__Exercise goal__
Each line of the data holding "height" should be found and copied.

[Records for the task]

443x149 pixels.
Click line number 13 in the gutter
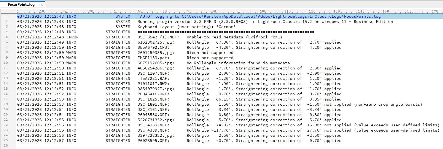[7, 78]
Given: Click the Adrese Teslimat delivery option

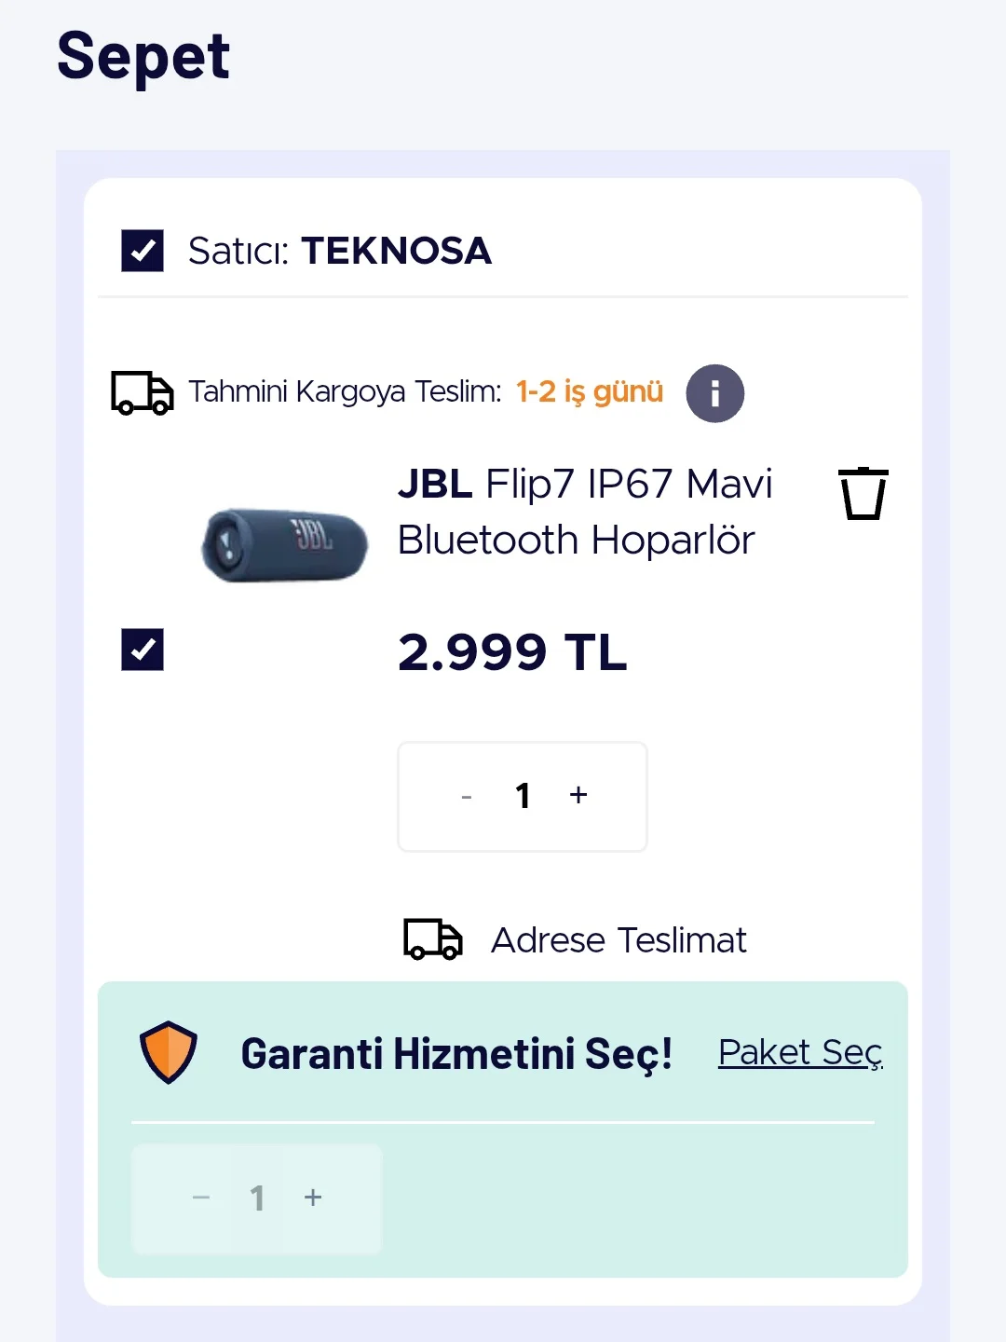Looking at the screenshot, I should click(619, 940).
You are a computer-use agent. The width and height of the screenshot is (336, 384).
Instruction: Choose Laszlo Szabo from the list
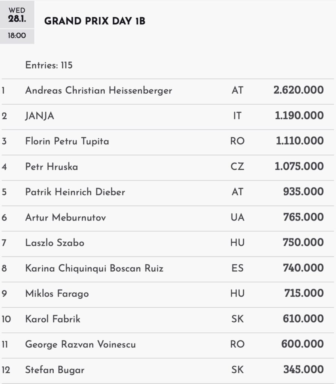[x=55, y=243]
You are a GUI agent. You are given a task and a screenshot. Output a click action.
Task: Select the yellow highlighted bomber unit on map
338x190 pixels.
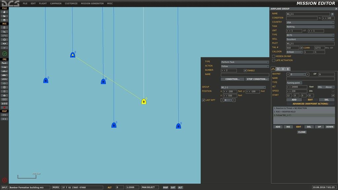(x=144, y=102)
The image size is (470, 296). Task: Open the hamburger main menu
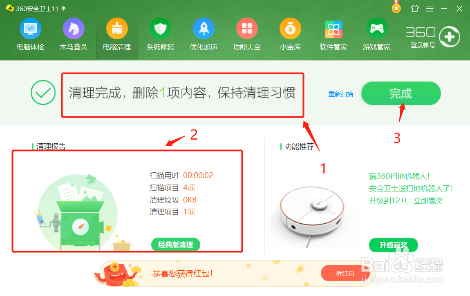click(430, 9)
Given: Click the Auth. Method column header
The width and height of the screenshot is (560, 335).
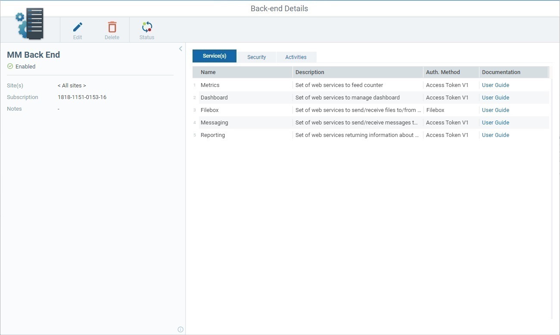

[/Records for the task]
[Records for the task]

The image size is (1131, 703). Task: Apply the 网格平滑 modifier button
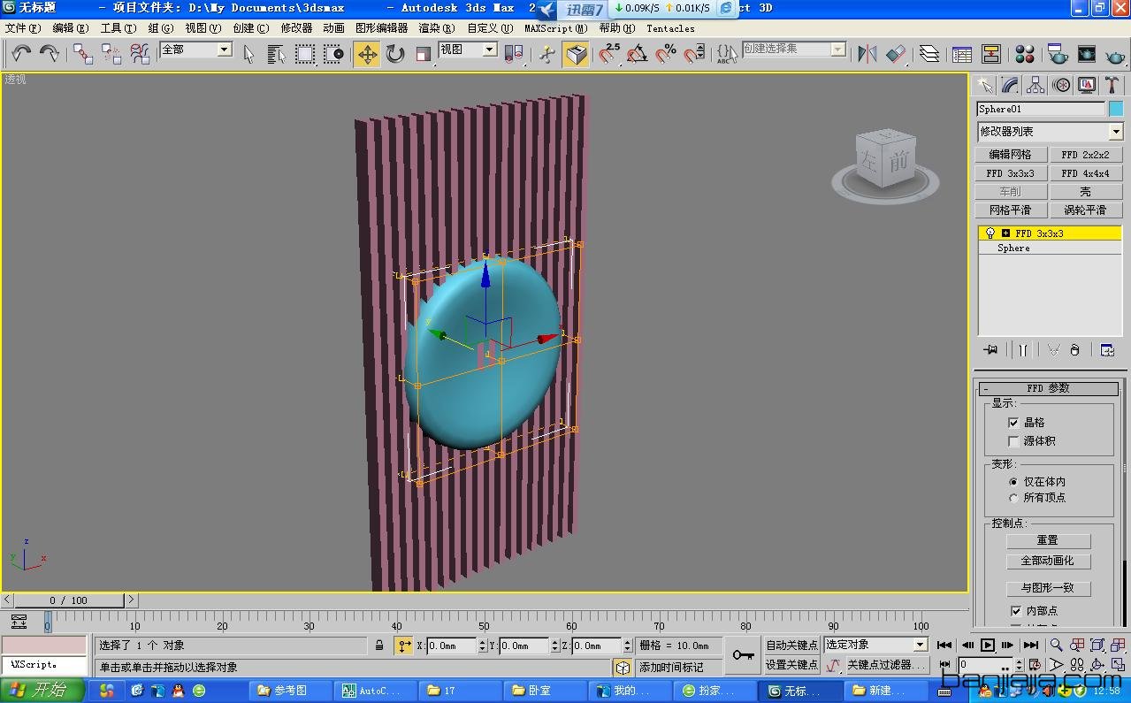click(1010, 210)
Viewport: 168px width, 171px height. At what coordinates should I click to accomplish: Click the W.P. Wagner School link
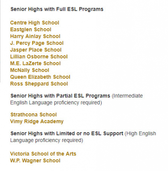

[/Records for the task]

__Response__
You are a computer-use agent. The width and height of the screenshot is (336, 384).
The width and height of the screenshot is (560, 335).
Viewport: 168px width, 171px height. At what coordinates should I click to accomplish: Click the W.P. Wagner School link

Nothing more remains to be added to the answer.